Las alas blancas se recogieron a su espalda, y él se acercó un poco más.
—Pero ya era tarde. Yo había visto tu alma, y tú la mía. Era cuestión de tiempo. Tiempo para lavar mi culpa, tu dolor, nuestros miedos… Tiempo lleno de excusas para encontrarnos, para conocernos. —Bajó la voz, adquirió un tono más pícaro—. Tiempo para entender qué significaba ese azul de gotas de agua que cada vez aparecía más en tus ojos, —ella sonrió ruborizada—, o por qué yo necesitaba tanto tocarte, sentir tu piel. Tiempo para hallar el rincón más apartado del universo, una bola de barro y su estrella. Tiempo para unirnos.
Acarició con ternura su rostro de nácar. Por primera vez mostró una sonrisa, y el brillo de su mirada se fundió con el de ella, ahora, de nuevo, cielo líquido. La besó en los labios y deseó quedarse así para siempre. Al apartarse observó sus manos entrelazadas: nácar y obsidiana, pero justo al revés de cómo antes habían sido. Una mueca de enfado cruzó fugaz por su rostro, y continuó:
—Nos unimos Lilith. Y de nuestra unión prohibida nació una nueva raza, la raza del Hombre. Nuestros hijos Lilith. No Suyos. ¡Nuestros! Y eso Él no pudo soportarlo Lilith. Le arrebatamos la creación de la mejor criatura. Una criatura que escapaba a su control. Una criatura con mi luz y tu libertad Lilith. Hecha de barro y estrellas, e independiente de Su Palabra. Libre del Altísimo, Lilith. ¿Lo entiendes?

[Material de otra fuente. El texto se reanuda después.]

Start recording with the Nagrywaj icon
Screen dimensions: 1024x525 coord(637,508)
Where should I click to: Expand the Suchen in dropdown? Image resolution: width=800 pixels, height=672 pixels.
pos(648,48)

»Por eso nos castigó. Nos separó. A mí me condenó a las sombras, a nuestros hijos con el dolor y la ignorancia, y a ti…
—¡Sh! ¡Calla! ¿No oyes sus llantos? ¿Sus oraciones? ¿No te duelen sus lágrimas? Una madre tiene que hacer lo que tiene que hacer, Lucifer. No puedo luchar contra Él. Tan sólo suplicarle, obedecerle, aceptar su castigo. Dejaré de ser demonio para convertirme en esfinge, arcángel, Eva o María; renunciaré a mi forma, viviré donde me pida con tal de aliviar el dolor de uno sólo de mis hijos.
—Pero no es justo, alma mía. No es justo. No puedo dejar de rebelarme, ¿lo entiendes? No tengo otra arma. No tengo nada, Lilith. Nada… nada…
Cayó de rodillas con sus manos abiertas y vacías. Su negra piel se agrietó dejando escapar lágrimas de sangre que anegaron sus mejillas. Ella lo rodeó con brazos, alas y piernas, y lo cubrió de besos.
—Sí que tienes algo, mi luz. Tenemos algo…
Y sus ojos brillaron con el azul de mil océanos.